Technology Weirds The World

Welcome back all. Here is Digitally Literate, issue #319.

I posted the following this week:

  • Digital Wildfires: Tending to social media in the ELA classroom – Wrote up and just submitted this piece with a great group of colleagues about the challenges of dealing with misinformation and disinformation in/out of the classroom…and what educators can do about it. We’ve opened the doc for commentary in order to promote open scholarship and peer review. If it is accepted for publication, we’ll include your feedback in the manuscript.

If you haven’t already, please subscribe if you would like this newsletter to show up in your inbox. Reach out and say hello at hello@digitallyliterate.net.

Racist Suburbs – Key & Peele

I love using Key & Peele content for their brilliant humorous sketches on topics. Getting to the essentials in a little more than a minute is quite an achievement.

The White Zombies skit is great as well.

Your attention didn’t collapse. It was stolen

Social media and many other facets of modern life are destroying our ability to concentrate. We need to reclaim our minds while we still can.

…we need to ask if we are now developing “an attentional pathogenic culture” – an environment in which sustained and deep focus is harder for all of us.


School Board Bans Pulitzer-Winning Graphic Novel About the Holocaust

A Tennessee school board barred schools from teaching a beloved graphic novel about the Holocaust in a unanimous vote the day before Holocaust Remembrance Day. The move to ban Art Spiegelman’s Maus, first reported by The Tennessee Holler, is the latest in a wave of book banning sweeping the country, particularly school districts in conservative areas.

This Twitter thread by Lisa Corrigan is an excellent explanation of the rationale for book bans and the focus on eroding support for the public good.


If web3 is the financialisation of the web, then ed3 is merely the (further) financialisation of education

I’ve been spending a lot of time getting back into distributed, federated technologies and Web3 is one piece of that puzzle.

Good friend Doug Belshaw provides a response to this post about Ed3 reimagining education in a decentralized world.

Belshaw indicates that what is exciting is decentralizing power and decision-making as we think about the possibilities. That…and a dash of transparency in the model…and count me in. 🙂


The Rot of Candy Crush and The Rest of Wordle

Anne Helen Petersen on the power of games to serve as fillers in our interstitial or in-between times.

I’ve found myself playing mobile games, Kingdom Two Crowns to be more specific. I’ve also started up a Minecraft Realms account again for friends and family to reconnect and play. I spend time playing instead of zombie-scrolling social media. I started playing games again when I noticed my partner playing more solitaire before bed…instead of surveying social media.

Petersen suggests that this focus on Candy Crush…and now Wordle is not bringing us together, it’s merely distracting us from other parts of our existence.
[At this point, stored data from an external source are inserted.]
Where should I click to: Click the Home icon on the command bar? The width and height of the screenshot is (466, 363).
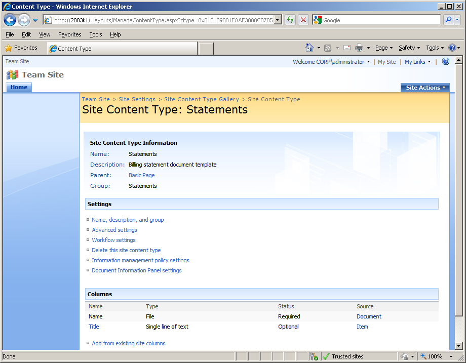pyautogui.click(x=310, y=47)
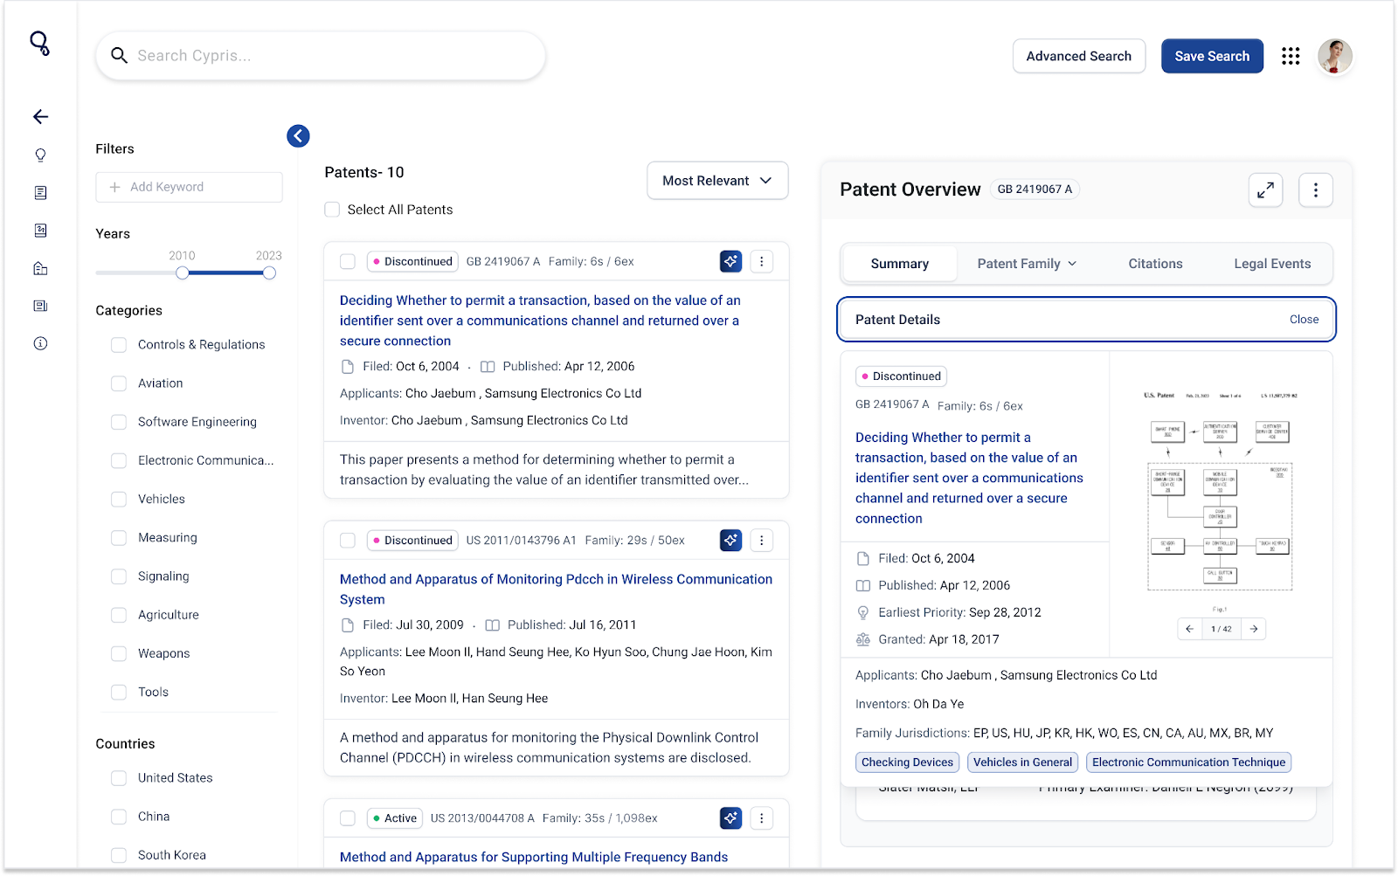Switch to the Citations tab
Image resolution: width=1398 pixels, height=876 pixels.
coord(1155,264)
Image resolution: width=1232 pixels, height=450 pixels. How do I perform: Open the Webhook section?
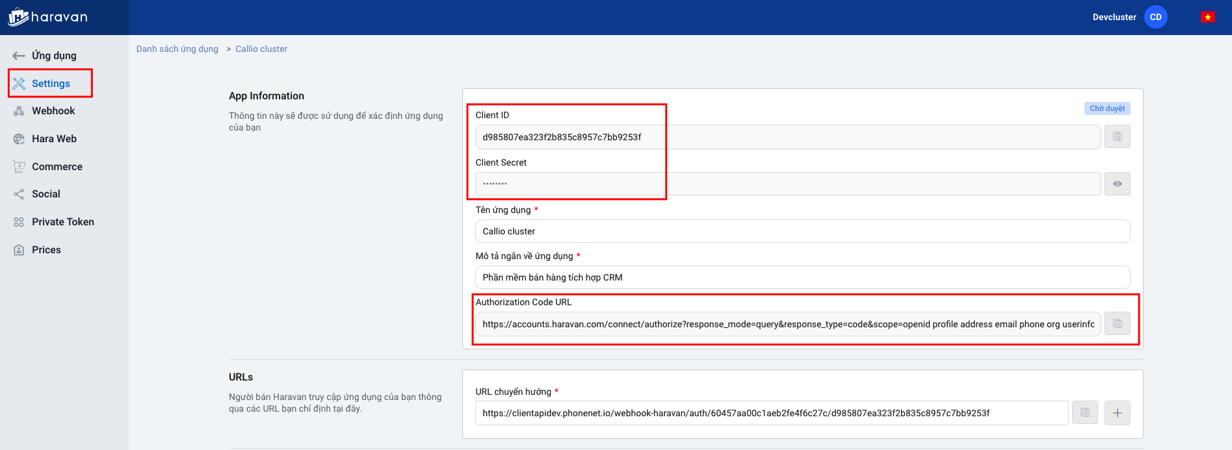(x=53, y=111)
This is ultimately a story about control. Burnout, particularly when interwoven with depression, makes it difficult to actually choose to do the things that you really do want to do — socializing, getting outside, reading the book on your bedside table, not canceling an appointment, showing up for someone, fixing something, just doing something that you choose. You often find yourself on the path of least resistance, whether that means binging a television show you don’t even really like or scrolling Instagram until you get a recharged life on Candy Crush. You revenge bedtime procrastinate. You feel passive in the flow of your own damn life — and frustrated that you can’t muster the strength to redirect it.


GIFs Are For Boomers Now, Sorry

Amelia Tait suggests that the humble image file is falling out of favor with younger citizens of the web.

3 Keys to Evolving as a Lifelong Learner

Lainie Rowell shares how a process of learning, unlearning, and relearning puts educators on a path to continuous improvement.

Three strategies to foster lifelong learners:

  • Reframe our mindset – embrace a mindset of contiunuous improvement.
  • Be less helpful – This may irk some readers, but adults, especially educators and parents try to jump in and solve every problem. “We don’t want to rescue, we want to strategically insert ourselves.
  • Ask more questions – We can now “Google” everything, but it seems like people now ask fewer questions. We need a shift to critical asset-based thinking to embrace the robust options as we move forward.

The illiterate of the 21st century will not be those who cannot read and write, but those who cannot learn, unlearn, and relearn.